Exercise details>
What you return should be the lines from the one with "You are a GUI" through the one with "Given: Insert a Date & Time field" in the data below, reproduced exactly with both ends, and no pictures at all.

Data for analysis>
/---

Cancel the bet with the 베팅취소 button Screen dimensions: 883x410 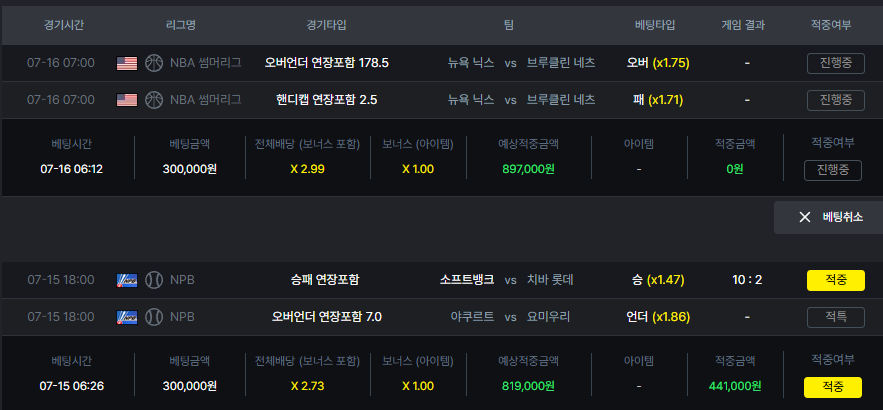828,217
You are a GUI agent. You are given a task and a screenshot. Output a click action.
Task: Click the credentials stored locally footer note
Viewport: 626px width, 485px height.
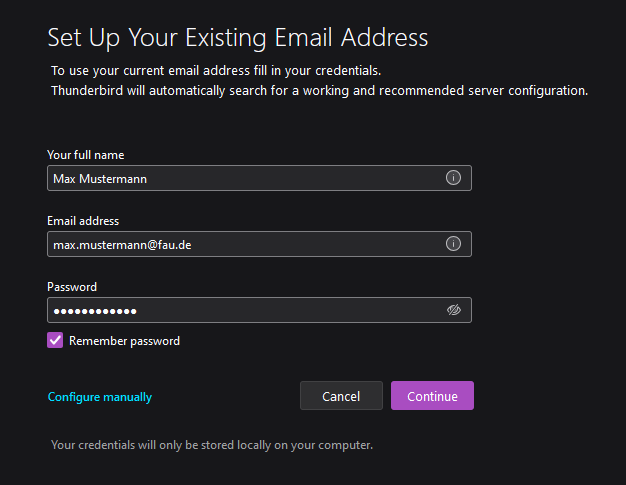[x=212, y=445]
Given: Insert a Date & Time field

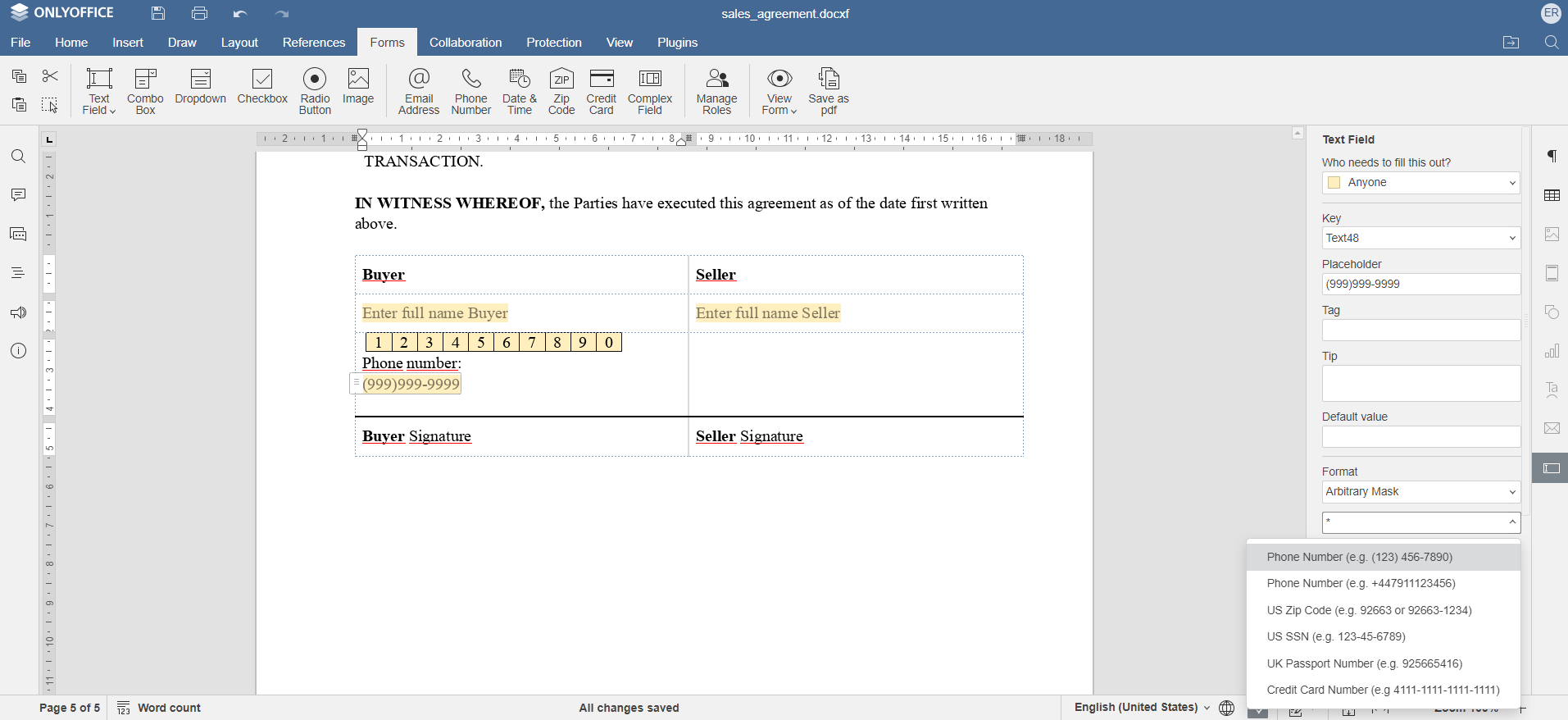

\---
/---

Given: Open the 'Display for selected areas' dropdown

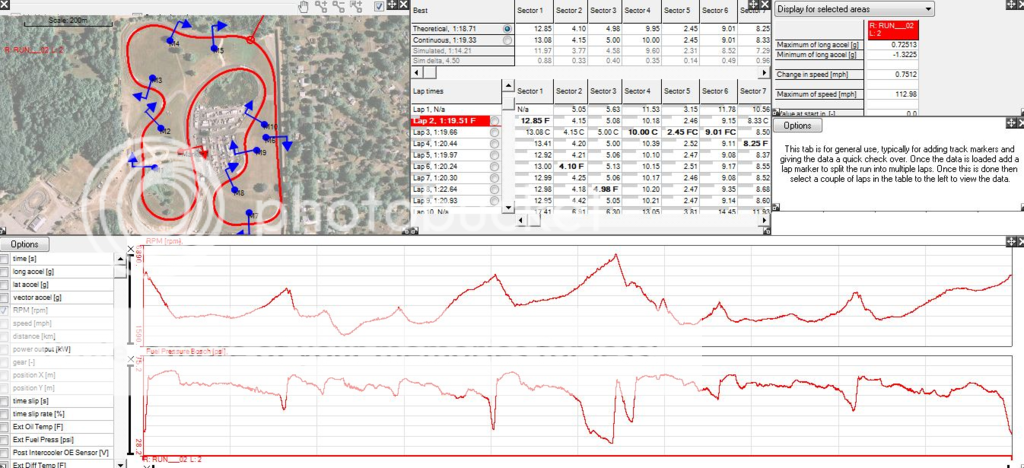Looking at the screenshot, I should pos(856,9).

\---

Result of the task>
You are a GUI agent. You are given a task and a screenshot. Output a click action.
Task: Click the credentials stored locally footer note
Viewport: 626px width, 485px height.
[x=212, y=445]
Given: Insert a Date & Time field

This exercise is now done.